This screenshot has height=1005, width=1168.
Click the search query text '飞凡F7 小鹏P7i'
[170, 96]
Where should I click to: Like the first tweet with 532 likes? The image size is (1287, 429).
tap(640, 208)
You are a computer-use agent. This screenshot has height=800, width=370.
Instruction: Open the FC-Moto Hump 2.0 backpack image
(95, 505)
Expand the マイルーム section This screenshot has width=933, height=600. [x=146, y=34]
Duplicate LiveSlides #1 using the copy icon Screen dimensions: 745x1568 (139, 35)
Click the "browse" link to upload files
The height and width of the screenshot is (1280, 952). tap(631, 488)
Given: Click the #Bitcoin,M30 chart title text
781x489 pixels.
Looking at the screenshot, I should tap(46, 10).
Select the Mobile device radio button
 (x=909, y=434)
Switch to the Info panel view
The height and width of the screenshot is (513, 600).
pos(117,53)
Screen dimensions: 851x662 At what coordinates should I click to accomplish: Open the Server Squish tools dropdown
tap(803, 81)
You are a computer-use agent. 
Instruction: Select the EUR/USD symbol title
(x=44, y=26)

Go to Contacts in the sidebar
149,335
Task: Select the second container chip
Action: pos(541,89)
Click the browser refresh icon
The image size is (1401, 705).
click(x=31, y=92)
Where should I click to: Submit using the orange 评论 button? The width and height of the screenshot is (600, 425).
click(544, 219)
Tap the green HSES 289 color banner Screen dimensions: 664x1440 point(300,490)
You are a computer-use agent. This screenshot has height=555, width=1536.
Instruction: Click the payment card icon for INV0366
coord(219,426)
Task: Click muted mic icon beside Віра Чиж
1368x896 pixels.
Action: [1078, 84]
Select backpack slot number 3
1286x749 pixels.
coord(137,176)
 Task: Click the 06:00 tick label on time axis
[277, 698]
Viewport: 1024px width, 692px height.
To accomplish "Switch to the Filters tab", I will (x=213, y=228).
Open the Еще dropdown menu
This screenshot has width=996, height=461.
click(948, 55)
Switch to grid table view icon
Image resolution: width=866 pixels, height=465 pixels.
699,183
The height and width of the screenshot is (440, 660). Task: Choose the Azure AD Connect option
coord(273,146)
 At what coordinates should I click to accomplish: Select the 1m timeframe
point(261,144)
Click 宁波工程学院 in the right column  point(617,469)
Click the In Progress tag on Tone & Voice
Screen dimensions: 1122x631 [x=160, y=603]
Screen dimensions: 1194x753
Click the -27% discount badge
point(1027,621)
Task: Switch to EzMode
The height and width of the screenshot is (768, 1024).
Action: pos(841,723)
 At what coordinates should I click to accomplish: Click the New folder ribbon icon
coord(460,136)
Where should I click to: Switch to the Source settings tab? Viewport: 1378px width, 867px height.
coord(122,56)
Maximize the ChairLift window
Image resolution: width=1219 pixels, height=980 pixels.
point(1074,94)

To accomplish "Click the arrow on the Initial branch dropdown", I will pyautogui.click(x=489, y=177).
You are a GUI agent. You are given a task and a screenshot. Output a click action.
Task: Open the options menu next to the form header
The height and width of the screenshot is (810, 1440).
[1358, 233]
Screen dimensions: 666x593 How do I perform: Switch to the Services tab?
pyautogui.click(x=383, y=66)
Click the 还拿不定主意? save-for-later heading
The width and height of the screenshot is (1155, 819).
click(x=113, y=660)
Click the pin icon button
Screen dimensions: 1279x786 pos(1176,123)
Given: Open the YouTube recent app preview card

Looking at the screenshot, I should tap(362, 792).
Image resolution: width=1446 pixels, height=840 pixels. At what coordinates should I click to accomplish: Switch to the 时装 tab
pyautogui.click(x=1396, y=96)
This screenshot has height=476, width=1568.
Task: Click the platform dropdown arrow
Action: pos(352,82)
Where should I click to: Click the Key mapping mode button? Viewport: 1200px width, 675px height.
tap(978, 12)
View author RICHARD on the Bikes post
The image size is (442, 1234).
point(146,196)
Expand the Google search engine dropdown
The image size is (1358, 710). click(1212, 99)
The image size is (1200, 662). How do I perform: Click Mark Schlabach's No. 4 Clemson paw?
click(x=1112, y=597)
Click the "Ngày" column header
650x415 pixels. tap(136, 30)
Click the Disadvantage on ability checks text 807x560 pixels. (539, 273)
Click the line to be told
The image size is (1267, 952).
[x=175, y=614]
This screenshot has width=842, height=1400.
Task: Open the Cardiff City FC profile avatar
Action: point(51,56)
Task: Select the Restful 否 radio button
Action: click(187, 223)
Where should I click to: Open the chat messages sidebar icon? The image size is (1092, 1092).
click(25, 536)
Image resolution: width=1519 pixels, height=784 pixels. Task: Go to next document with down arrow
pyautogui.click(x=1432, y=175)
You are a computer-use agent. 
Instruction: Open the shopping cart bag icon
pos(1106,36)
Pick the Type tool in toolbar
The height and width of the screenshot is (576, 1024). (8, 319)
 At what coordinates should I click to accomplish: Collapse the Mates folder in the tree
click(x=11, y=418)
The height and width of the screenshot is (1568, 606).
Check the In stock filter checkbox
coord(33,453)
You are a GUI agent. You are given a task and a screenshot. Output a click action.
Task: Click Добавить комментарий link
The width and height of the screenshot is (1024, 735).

|---|

WHAT TO DO –
What is wanted is the full set of entries above, reproduced exactly.

PROBLEM SOLUTION –
This screenshot has height=1005, width=1168.
Click the search query text '飞凡F7 小鹏P7i'
[170, 96]
Where should I click to: Like the first tweet with 532 likes? The image size is (1287, 429).
tap(640, 208)
You are a computer-use agent. This screenshot has height=800, width=370.
Instruction: Open the FC-Moto Hump 2.0 backpack image
(95, 505)
Expand the マイルーム section This screenshot has width=933, height=600. [x=146, y=34]
Duplicate LiveSlides #1 using the copy icon Screen dimensions: 745x1568 (139, 35)
Click the "browse" link to upload files
The height and width of the screenshot is (1280, 952). tap(631, 488)
Given: Click the #Bitcoin,M30 chart title text
781x489 pixels.
Looking at the screenshot, I should tap(46, 10).
Select the Mobile device radio button
 (x=909, y=434)
Switch to the Info panel view
The height and width of the screenshot is (513, 600).
pos(117,53)
Screen dimensions: 851x662 At what coordinates should I click to accomplish: Open the Server Squish tools dropdown
tap(803, 81)
You are a computer-use agent. 
Instruction: Select the EUR/USD symbol title
(x=44, y=26)

Go to Contacts in the sidebar
149,335
Task: Select the second container chip
Action: pos(541,89)
Click the browser refresh icon
The image size is (1401, 705).
click(x=31, y=92)
Where should I click to: Submit using the orange 评论 button? The width and height of the screenshot is (600, 425).
click(544, 219)
Tap the green HSES 289 color banner Screen dimensions: 664x1440 point(300,490)
You are a computer-use agent. This screenshot has height=555, width=1536.
Instruction: Click the payment card icon for INV0366
coord(219,426)
Task: Click muted mic icon beside Віра Чиж
1368x896 pixels.
Action: [1078, 84]
Select backpack slot number 3
1286x749 pixels.
coord(137,176)
 Task: Click the 06:00 tick label on time axis
[277, 698]
Viewport: 1024px width, 692px height.
To accomplish "Switch to the Filters tab", I will (x=213, y=228).
Open the Еще dropdown menu
This screenshot has width=996, height=461.
click(948, 55)
Switch to grid table view icon
Image resolution: width=866 pixels, height=465 pixels.
699,183
The height and width of the screenshot is (440, 660). Task: Choose the Azure AD Connect option
coord(273,146)
 At what coordinates should I click to accomplish: Select the 1m timeframe
point(261,144)
Click 宁波工程学院 in the right column  point(617,469)
Click the In Progress tag on Tone & Voice
Screen dimensions: 1122x631 [x=160, y=603]
Screen dimensions: 1194x753
Click the -27% discount badge
point(1027,621)
Task: Switch to EzMode
The height and width of the screenshot is (768, 1024).
Action: pos(841,723)
 At what coordinates should I click to accomplish: Click the New folder ribbon icon
coord(460,136)
Where should I click to: Switch to the Source settings tab? Viewport: 1378px width, 867px height.
coord(122,56)
Maximize the ChairLift window
Image resolution: width=1219 pixels, height=980 pixels.
point(1074,94)

To accomplish "Click the arrow on the Initial branch dropdown", I will pyautogui.click(x=489, y=177).
You are a GUI agent. You are given a task and a screenshot. Output a click action.
Task: Open the options menu next to the form header
The height and width of the screenshot is (810, 1440).
[1358, 233]
Screen dimensions: 666x593 How do I perform: Switch to the Services tab?
pyautogui.click(x=383, y=66)
Click the 还拿不定主意? save-for-later heading
The width and height of the screenshot is (1155, 819).
click(x=113, y=660)
Click the pin icon button
Screen dimensions: 1279x786 pos(1176,123)
Given: Open the YouTube recent app preview card

Looking at the screenshot, I should tap(362, 792).
Image resolution: width=1446 pixels, height=840 pixels. At what coordinates should I click to accomplish: Switch to the 时装 tab
pyautogui.click(x=1396, y=96)
This screenshot has height=476, width=1568.
Task: Click the platform dropdown arrow
Action: pos(352,82)
Where should I click to: Click the Key mapping mode button? Viewport: 1200px width, 675px height.
tap(978, 12)
View author RICHARD on the Bikes post
The image size is (442, 1234).
point(146,196)
Expand the Google search engine dropdown
The image size is (1358, 710). click(1212, 99)
The image size is (1200, 662). How do I perform: Click Mark Schlabach's No. 4 Clemson paw?
click(x=1112, y=597)
Click the "Ngày" column header
650x415 pixels. tap(136, 30)
Click the Disadvantage on ability checks text 807x560 pixels. (539, 273)
Click the line to be told
The image size is (1267, 952).
[x=175, y=614]
This screenshot has width=842, height=1400.
Task: Open the Cardiff City FC profile avatar
Action: point(51,56)
Task: Select the Restful 否 radio button
Action: click(187, 223)
Where should I click to: Open the chat messages sidebar icon? The image size is (1092, 1092).
click(25, 536)
Image resolution: width=1519 pixels, height=784 pixels. Task: Go to next document with down arrow
pyautogui.click(x=1432, y=175)
You are a computer-use agent. 
Instruction: Open the shopping cart bag icon
pos(1106,36)
Pick the Type tool in toolbar
The height and width of the screenshot is (576, 1024). (8, 319)
 At what coordinates should I click to accomplish: Collapse the Mates folder in the tree
click(x=11, y=418)
The height and width of the screenshot is (1568, 606).
Check the In stock filter checkbox
coord(33,453)
You are a GUI agent. You are given a task and a screenshot. Output a click action.
Task: Click Добавить комментарий link
The width and height of the screenshot is (1024, 735).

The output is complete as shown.